Saper vivere la desolazione spirituale
Riflettendo sul Libro dell’Esodo, proposto come paradigma in questi 7 anni di cammino verso il Giubileo del 2025, Francesco pone lo sguardo sull’opera grande del Signore che trasforma un “non-popolo” in Popolo di Dio: un’opera paziente di riconciliazione, così la definisce, una pedagogia sapiente in cui Egli minaccia e consola, fa prendere consapevolezza delle conseguenze del male compiuto e decide di dimenticare il peccato. Quindi invita a non avere paura dei momenti di desolazione spirituale, come quello vissuto da Israele, anzi a vivere questa assenza temporanea di Dio come un dono, rifiutando però le strade alternative e gli idoli.

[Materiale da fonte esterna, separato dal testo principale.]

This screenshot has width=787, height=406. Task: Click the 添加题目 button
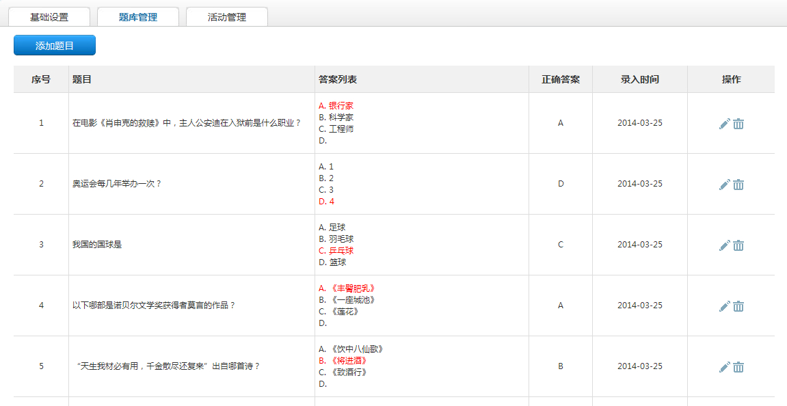(55, 45)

Ma il Signore è furbo! La riconciliazione che Egli vuole offrire al popolo sarà una lezione che gli Israeliti si ricorderanno per sempre. Dio si comporta come un amante rifiutato: se proprio non mi vuoi, allora me ne vado! E ci lascia da soli. E’ vero, noi possiamo cavarcela soli, un tempo, sei mesi, un anno, due anni, tre anni, anche di più. A un certo punto scoppia questo. Se noi andiamo da soli, scoppia questa autosufficienza, questo autocompiacimento della solitudine.
Nuova maturità
Il Papa fa l’esempio di un sacerdote che ha conosciuto, bravo, brillante, chiamato spesso dai superiori a risanare i problemi delle comunità parrocchiali, che era però “devoto al santo specchio” finché Dio non gli ha dato la grazia di vivere la desolazione e di capire il tempo che aveva perso a compiacersi, restando solo. Quel prete – racconta il Pontefice – ha pianto e poi ha ricominciato di nuovo con umiltà. Da qui, esorta il clero di Roma alla grazia delle lacrime e a sperimentare quella “tristezza buona” di quando Dio minaccia la sua assenza per poi farci di nuovo dono della sua presenza e pone l’accento sui risvolti positivi di ogni esperienza dolorosa. Israele, come descritto nel Libro dell’Esodo, acquista una maturità nuova, è più lucido anche nel comprendere i veri pericoli del cammino:
E’ buono, questo: avere un po’ di paura di noi stessi, della nostra onnipotenza, delle nostre furbizie, dei nostri nascondimenti, del nostro doppio gioco. Se fosse possibile, avere più paura di questo che dei serpenti, perché questo è un vero veleno … E il popolo, così, è più unito intorno a Mosè e alla Parola di Dio che egli annuncia. L’esperienza del peccato e del perdono di Dio è ciò che ha permesso ad Israele di diventare un po’ di più il Popolo che appartiene a Dio.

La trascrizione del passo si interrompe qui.